Patients, physicians and researchers in the mesothelioma community suffered a serious setback last month when Aduro Biotech announced they terminated the Phase Ib clinical trial for its drug known as CRS-207. MesotheliomaHelp has reported multiple times on the “encouraging results” previously reported with the use of the experimental cancer drug in mesothelioma patients. The pharmaceutical company reported that “based on preliminary results … as well as a business and commercial assessment” they would close down the trial.
“The company has determined that it will not continue advancement of CRS-207 and will wind down each of its trials in mesothelioma, ovarian and gastric cancer,” according to a Dec. 12 Aduro Biotech press release.
In light of the disappointing news, Stephen Isaacs, chairman and chief executive officer of Aduro Biotech said, “We would like to thank the patients, their families, our clinical investigators and staff for their time and commitment to these trials, which will contribute important data to the field of oncology.”

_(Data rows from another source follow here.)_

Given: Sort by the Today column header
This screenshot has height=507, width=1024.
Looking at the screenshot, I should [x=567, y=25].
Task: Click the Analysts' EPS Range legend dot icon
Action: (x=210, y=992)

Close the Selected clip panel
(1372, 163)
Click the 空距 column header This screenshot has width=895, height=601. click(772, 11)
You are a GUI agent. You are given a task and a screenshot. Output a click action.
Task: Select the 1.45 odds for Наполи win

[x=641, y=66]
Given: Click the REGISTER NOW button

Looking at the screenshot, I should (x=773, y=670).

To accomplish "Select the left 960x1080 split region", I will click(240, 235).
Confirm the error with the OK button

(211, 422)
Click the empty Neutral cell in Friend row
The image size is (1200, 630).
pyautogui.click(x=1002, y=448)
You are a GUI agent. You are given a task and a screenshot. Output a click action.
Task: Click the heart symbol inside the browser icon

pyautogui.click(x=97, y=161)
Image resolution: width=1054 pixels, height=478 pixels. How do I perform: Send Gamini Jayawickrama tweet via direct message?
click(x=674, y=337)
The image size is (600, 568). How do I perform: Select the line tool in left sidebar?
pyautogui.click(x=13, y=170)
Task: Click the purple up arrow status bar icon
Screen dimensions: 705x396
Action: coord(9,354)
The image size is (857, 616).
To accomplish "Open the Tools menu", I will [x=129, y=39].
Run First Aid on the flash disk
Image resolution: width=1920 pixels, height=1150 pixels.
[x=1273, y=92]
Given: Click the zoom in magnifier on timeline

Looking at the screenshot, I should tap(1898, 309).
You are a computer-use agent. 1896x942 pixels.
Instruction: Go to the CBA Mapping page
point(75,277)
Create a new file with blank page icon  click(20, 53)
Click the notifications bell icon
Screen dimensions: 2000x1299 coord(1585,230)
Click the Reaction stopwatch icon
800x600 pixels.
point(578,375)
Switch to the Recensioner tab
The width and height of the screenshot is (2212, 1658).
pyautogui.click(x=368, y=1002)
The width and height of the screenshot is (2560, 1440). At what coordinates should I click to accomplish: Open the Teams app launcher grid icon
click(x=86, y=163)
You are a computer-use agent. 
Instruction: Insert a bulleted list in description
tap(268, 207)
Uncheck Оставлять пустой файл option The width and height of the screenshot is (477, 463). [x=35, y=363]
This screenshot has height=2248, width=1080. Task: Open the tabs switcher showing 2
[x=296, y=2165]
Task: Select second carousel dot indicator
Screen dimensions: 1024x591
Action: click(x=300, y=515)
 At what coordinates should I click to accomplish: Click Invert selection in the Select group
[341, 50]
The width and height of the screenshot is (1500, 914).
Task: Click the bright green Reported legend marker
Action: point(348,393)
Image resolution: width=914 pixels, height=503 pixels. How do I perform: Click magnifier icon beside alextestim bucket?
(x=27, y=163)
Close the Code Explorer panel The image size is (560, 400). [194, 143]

The phase 1b study designed to “Evaluate the Safety and Induction of Immune Response of CRS-207 in Combination With Pemetrexed and Cisplatin as Front-line Therapy in Adults With Malignant Pleural Mesothelioma” was opened in August 2012 with one of the company’s first public report on the trial being presented in 2013 at the American Society of Clinical Oncology’s annual meeting.
In 2016, Aduro Biotech reported “encouraging results” in the trial with 82% of patients with disease control, 55% achieving a partial response, and 27% with stable disease. Tumor shrinkage was observed in 77% of patients. At the time, the company planned to advance directly to a Phase 3 clinical trial.
CRS-207 is a Listeria-based vaccine engineered to induce immune system T cells to target cancer cells that express mesothelin. Mesothelin is a protein found in higher amounts in certain types of cancer cells including mesothelioma, non-small-cell lung cancer and pancreatic cancer.
Although this clinical trial was cancelled, trials are still one of the best ways to find effective treatments for mesothelioma and other aggressive and hard-to-treat cancers and diseases. Mesothelioma patients should talk to their care team to see if there is a clinical trial that could benefit them.
The ClinicalTrials.gov entry for this trial had not been updated as of this posting.